Espropriazione per pubblica utilità

Ammissibilità della domanda di risarcimento, anche insieme a quella di restituzione, nel caso di procedure ablatorie, avviate ma non regolarmente concluse con l’adozione del decreto d’esproprio. Applicabilità dei principi di matrice civilistica in tema di riparazione del danno patrimoniale ingiusto extracontrattuale: alternatività tra risarcimento per equivalente e risarcimento in forma specifica. Ammissibilità della rinuncia alla proprietà immobiliare nel caso di beni utilizzati senza titolo dall’amministrazione, mediante la realizzazione di un’opera pubblica. Non ristorabilità della perdita di valore, conseguente alla realizzazione di opera pubblica, di edifici abusivi
T.A.R. Calabria Reggio Calabria, Sez. 1, Sentenza 5 novembre 2013, n. 00591

Principio

1. Ammissibilità della domanda di risarcimento, anche insieme a quella di restituzione, nel caso di procedure ablatorie, avviate ma non regolarmente concluse con l’adozione del decreto d’esproprio. I principi di matrice civilistica in tema di riparazione del danno patrimoniale ingiusto extracontrattuale: alternatività tra risarcimento per equivalente e risarcimento in forma specifica.
1.1. Allorquando beni privati, siano stati appresi e trasformati mediante occupazione d'urgenza, poi decaduta con lo scadere dei termini fissati con la delibera che aveva approvato il progetto e dichiarato la pubblica utilità di un'opera, il soggetto proprietario dell'immobile trasformato ed utilizzato senza titolo dall’amministrazione, per finalità di interesse pubblico, può scegliere, autonomamente, di chiedere il risarcimento del danno per equivalente o la restituzione dell’immobile.
1.2. Secondo le coordinate civilistiche, desumibili dalla lettura sistematica degli articoli 2043, 2058 e 2933 del codice civile, la riparazione del danno patrimoniale ingiusto extracontrattuale subito dal proprietario di un bene può avvenire, alternativamente, tramite la corresponsione dell’equivalente monetario, oppure mediante la reintegrazione in forma specifica, attuata mediante la restituzione, accompagnata dalla fisica e materiale riparazione o sostituzione della cosa danneggiata, distrutta o resa inservibile per l’uso.
1.3. In tema di riparazione del danno patrimoniale ingiusto extracontrattuale, la previsione dell’alternatività delle due forme di tutela comporta l’attribuzione al danneggiato del diritto di optare per la modalità risarcitoria ritenuta più idonea a proteggere i propri interessi e né il giudice, né tanto meno l’autore dell’illecito possono contrastare tale scelta, al di fuori dei confini posti dall’articolo 2058 del codice civile. In particolare, non è attribuito al danneggiante il potere di paralizzare - automaticamente - la domanda risarcitoria per equivalente proposta dall’interessato, mediante la mera offerta di una riparazione in forma specifica.
1.4. La scelta del tipo di risarcimento (se in forma specifica o per equivalente) spetta al danneggiato, in quanto gli strumenti di tutela del soggetto interessato rientrano nella disponibilità della parte, la quale, in base alle circostanze, può ritenere preferibile l’una o l’altra forma di realizzazione dell’interesse leso dal comportamento illecito del danneggiante. Tale principio opera anche nei casi in cui il danno discenda dalla materiale apprensione di un bene e dalla sua radicale trasformazione fisica, e il risarcimento in forma specifica miri alla restituzione del bene, ovviamente nel suo stato originario e con le medesime potenzialità di utilizzazione presenti prima dell’evento dannoso.

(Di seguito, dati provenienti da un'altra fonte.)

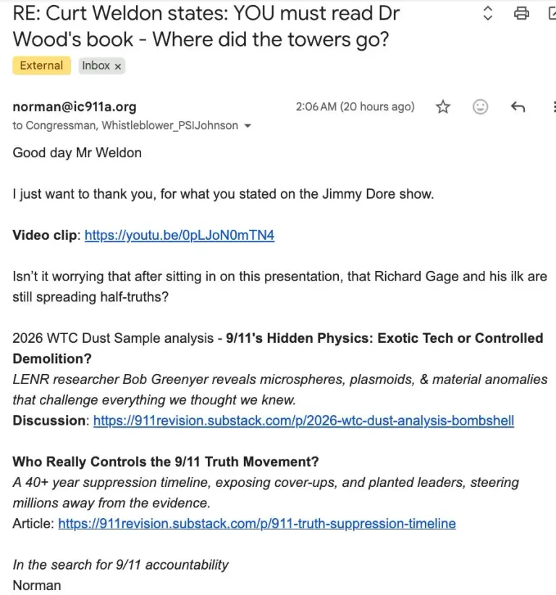Click 'Who Really Controls the 9/11 Truth Movement?' heading
The height and width of the screenshot is (595, 556).
166,462
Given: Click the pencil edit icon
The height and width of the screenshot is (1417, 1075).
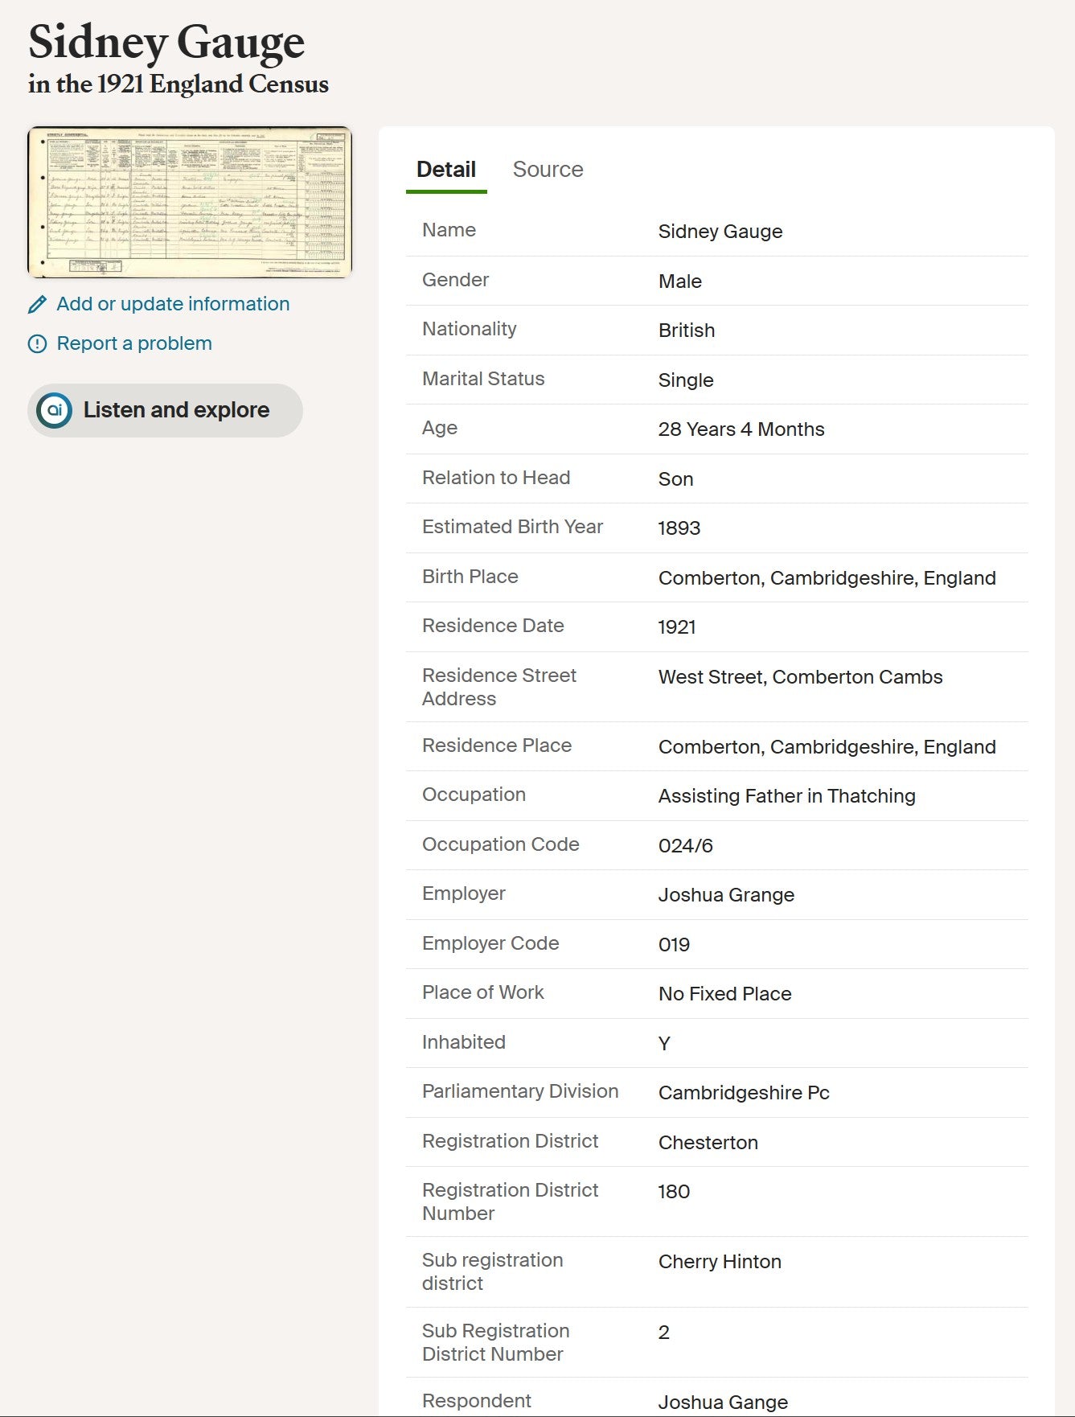Looking at the screenshot, I should (37, 305).
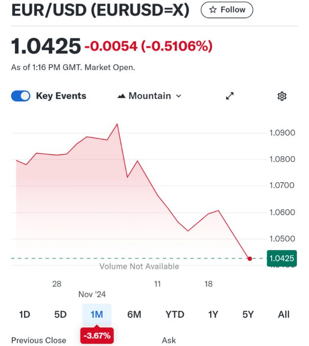Click the -3.67% monthly change badge
Viewport: 309px width, 346px height.
click(96, 336)
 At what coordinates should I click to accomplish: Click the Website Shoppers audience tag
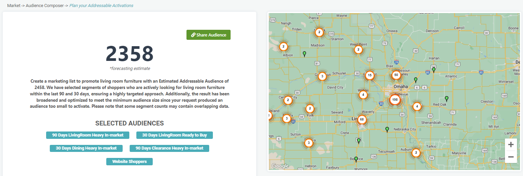(x=129, y=162)
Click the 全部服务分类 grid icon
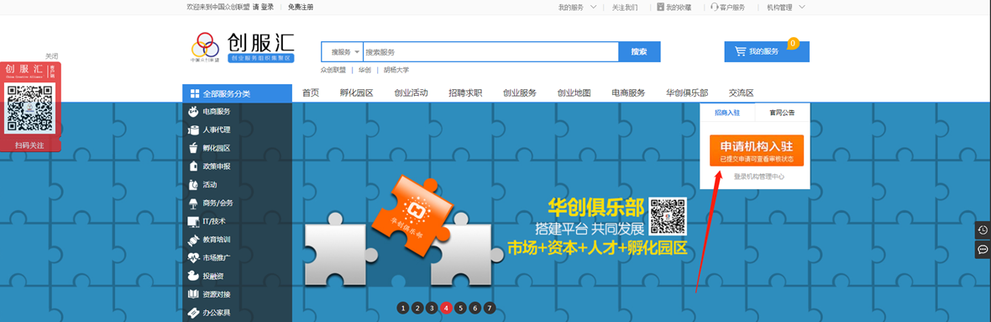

2. (segue): compatibilità tra i principi civilistici in tema di riparazione del danno patrimoniale ingiusto extracontrattuale e la disciplina speciale in tema di illecita trasformazione di beni privati per finalità di pubblico interesse. Persistente cogenza del principio di alternatività tra la tutela risarcitoria e la reintegrazione in forma specifica.
2.1. La disciplina specifica contenuta nell’art. 43 d.P.R. n. 327/2001 non prevede, in materia di risarcimento del danno subito dal proprietario, regole contrastanti con i principi generali espressi dal codice civile. La specialità della normativa si innesta nel quadro sistematico della tutela risarcitoria, dettando alcune significative deroghe, le quali, tuttavia, non intaccano la persistente cogenza del principio di alternatività tra la tutela risarcitoria e la reintegrazione in forma specifica.
2.2. La lettera dell'art. 43 d.P.R. n. 327/2001, quanto la sua ratio intendono regolare, innovativamente, le ipotesi di trasferimento coattivamente imposte al proprietario, senza nulla dire in ordine alla perdita della proprietà derivante da una scelta spontanea dell’interessato: in tale secondo caso devono applicarsi i principi comuni in materia di risarcimento del danno. La circostanza che l’articolo 43 non faccia alcuna menzione della domanda risarcitoria proposta autonomamente dall’interessato, in luogo della richiesta restitutoria, non può significare affatto che questa forma di tutela sia stata espunta dall’ordinamento, perché essa è fondata direttamente sulle regole generali.
2.3. Anche nel caso in cui un bene venga utilizzato senza titolo dall’amministrazione, mediante la realizzazione di un’opera pubblica, vale il principio, affermato dalla giurisprudenza civile, secondo cui sul piano processuale, il risarcimento per equivalente costituisca un "minus" rispetto alla reintegrazione in forma specifica e ne rappresenti il sostitutivo legale sussidiario mediante prestazione dell'"eadem res debita", per cui la relativa domanda è contenuta in quella della reintegrazione in forma specifica (ex plurimis Cass. 25.11.1983, n. 7080), con la conseguenza che, anche se il danneggiato chiede la reintegrazione in forma specifica, il giudice gli può accordare il risarcimento per equivalente, senza violare il principio della corrispondenza tra il chiesto ed il pronunciato, mentre non è possibile il contrario.
2.4. Il fatto che l’art. 43 d.P.R. n. 327/2001 contenesse un riferimento testuale alla domanda di restituzione del bene utilizzato senza titolo dall’amministrazione, mediante la realizzazione di un’opera pubblica, comporta il riconoscimento, sistematico, dell’azione diretta ad ottenere il risarcimento per equivalente e non certo la sua negazione. La previsione della forma di tutela più ampia e satisfattiva (in forma specifica), presuppone, evidentemente, la sussistenza dei mezzi di tutela “minori” (il risarcimento per equivalente).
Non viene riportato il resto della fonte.